_Page extract:_
---*---
Especially, interestingly, we are looking a bit more at funding—and I know that there was a lot of talk about diet and nutrition in the previous panel. Our patients' symptoms are so dire that we would hope that pretty much as soon as they are diagnosed they would be put on vitamin supplements—which does not happen—because, for instance, the serotonin that is secreted through these particular hormones depletes their entire vitamin B. And once it is depleted it cannot come back. So we are looking at a trial that will help to fund that fight and part of this particular trial out at the Peter MacCallum Cancer Centre and the Olivia Newton-John Cancer Research Institute. But we are mall organisation. Who are the people out there in the world that have vitamins? Well, there are some big organisations like Swisse and Blackmores, and we thought that maybe we could approach people like that. It is to their advantage to legitimise their businesses, and it is to our advantage to actually get the products that they provide. So, especially with research, I hope there will be more work.

We were so grateful to Perpetual; we were so grateful to other big organisations like that. We also are one of the groups that the ASX Thomson Reuters Charity Foundation support, because they only like to support smaller charities, not the bigger ones. Through the money that they have provided along the way, we have been able to seed fund different research as well.

Senator BUSHBY: You have talked about your collaboration with EU centres of excellence and clinicians and experts. Why Europe rather than the US, which is often considered the leading country for medical research in many areas? There is another thing I am curious about. I have heard that there is an awful lot of medical research going on in China. Is there any opportunity there for collaboration and additional learning?
---*---
_Information provided:_

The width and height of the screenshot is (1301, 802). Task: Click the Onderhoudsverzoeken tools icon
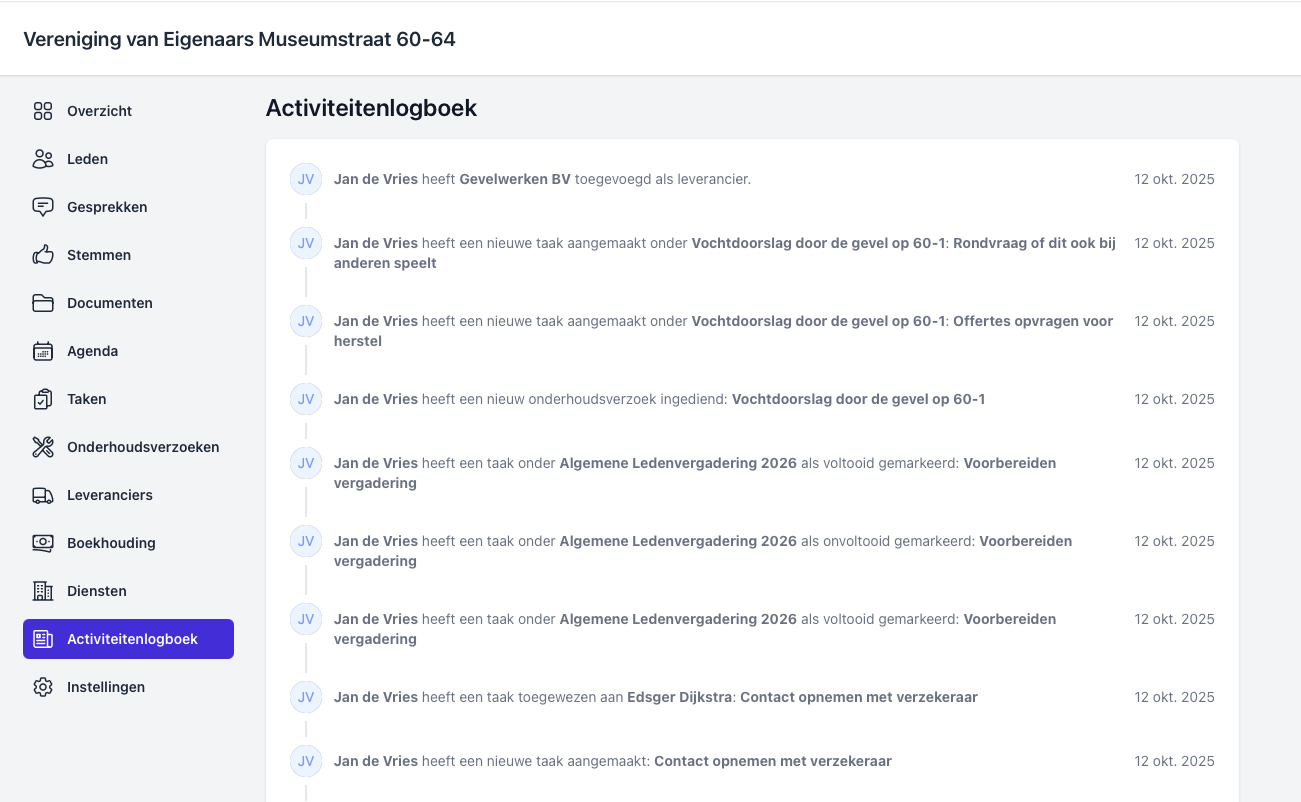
---*---
_Brief:_
Answer these questions using the transcript excerpt.
1. What does the serotonin secreted through these hormones deplete in the patients?
2. Which two vitamin companies does the speaker name as organizations they might approach?
3. Why does the ASX Thomson Reuters Charity Foundation support the group?

_Solved problem:_
1. Their entire vitamin B.
2. Swisse and Blackmores.
3. It only likes to support smaller charities, not the bigger ones.